» **Information supplied**
---
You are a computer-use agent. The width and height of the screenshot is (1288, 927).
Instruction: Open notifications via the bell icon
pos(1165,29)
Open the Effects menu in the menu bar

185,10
---
» **What this task involves**
Starting from the line with "Instruction: Open notifications", write out every remaining line of the data above exactly, the final line included, and nothing before it.

» **Exercise output**
Instruction: Open notifications via the bell icon
pos(1165,29)
Open the Effects menu in the menu bar

185,10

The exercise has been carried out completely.